On a lightly floured surface, knead the dough for about five minutes. Slowly incorporate the last 1/2 cup of flour, using firm, smooth strokes.
When all of the flour has been incorporated, and the dough is pliant and elastic, form it into a ball. Place the dough into an oiled bowl; cover and let rest in a warm place
for 1 to 2 hours, or until it has raised to double.

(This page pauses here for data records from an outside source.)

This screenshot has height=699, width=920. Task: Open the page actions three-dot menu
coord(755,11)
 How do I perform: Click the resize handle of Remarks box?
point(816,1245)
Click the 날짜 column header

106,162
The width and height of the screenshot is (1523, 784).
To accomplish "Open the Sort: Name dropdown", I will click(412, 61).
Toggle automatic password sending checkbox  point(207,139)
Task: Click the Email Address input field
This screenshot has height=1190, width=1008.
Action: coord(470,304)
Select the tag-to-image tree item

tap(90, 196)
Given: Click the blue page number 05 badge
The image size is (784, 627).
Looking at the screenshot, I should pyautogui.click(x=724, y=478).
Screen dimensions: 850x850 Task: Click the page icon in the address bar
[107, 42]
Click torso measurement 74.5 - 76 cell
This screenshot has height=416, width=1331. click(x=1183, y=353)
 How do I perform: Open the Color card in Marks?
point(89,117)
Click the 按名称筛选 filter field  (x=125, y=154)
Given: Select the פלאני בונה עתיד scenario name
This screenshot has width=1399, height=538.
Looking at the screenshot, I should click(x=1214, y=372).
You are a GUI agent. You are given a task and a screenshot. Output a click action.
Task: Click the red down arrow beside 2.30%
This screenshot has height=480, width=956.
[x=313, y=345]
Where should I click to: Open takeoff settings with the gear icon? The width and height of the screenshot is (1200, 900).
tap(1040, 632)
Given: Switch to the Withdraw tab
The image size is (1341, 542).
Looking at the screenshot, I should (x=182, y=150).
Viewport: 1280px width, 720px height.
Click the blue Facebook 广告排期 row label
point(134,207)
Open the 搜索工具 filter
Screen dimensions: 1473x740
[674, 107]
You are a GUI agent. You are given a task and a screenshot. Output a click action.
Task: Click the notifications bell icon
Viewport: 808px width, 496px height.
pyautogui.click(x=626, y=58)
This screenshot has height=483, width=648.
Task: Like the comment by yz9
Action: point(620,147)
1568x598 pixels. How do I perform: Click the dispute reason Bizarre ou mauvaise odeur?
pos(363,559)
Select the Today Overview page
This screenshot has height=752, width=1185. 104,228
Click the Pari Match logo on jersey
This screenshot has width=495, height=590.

Remove the dough to a floured work surface. With the palm of your hand, gently punch the dough down and divide it into two equal parts. Put one part aside, and flatten the other piece into a rough
rectangular shape. It will be uneven; that is fine. Brush generously with olive oil. Sprinkle the
surface of the dough with the grated cheese, pepper, salami and
pancetta.
Roll the dough lenthwise into a tube to cover the fillings, and curve the tube around to make a
circle. Place into an oiled bundt pan. You can use a jello mold
or a brioche mold as well - whatever oven-safe container that you have handy. Oil the pan even if it has a
nonstick coating.
Take four whole raw eggs and place them equal distance from each
other on top of the bread. Don't press them down too far, because as
the bread bakes, it will rise up around them.
Repeat all of the same steps with the second piece of bread dough.
Place the bread into a cold oven for 5-6 hours or overnight.
Just before baking, remove the pan from the oven and preheat the oven
to 400 F. Cook the bread for one hour. Remove from oven, brush with
olive oil and sprinkle with coarse sea salt. Serve immediately, or save
for later!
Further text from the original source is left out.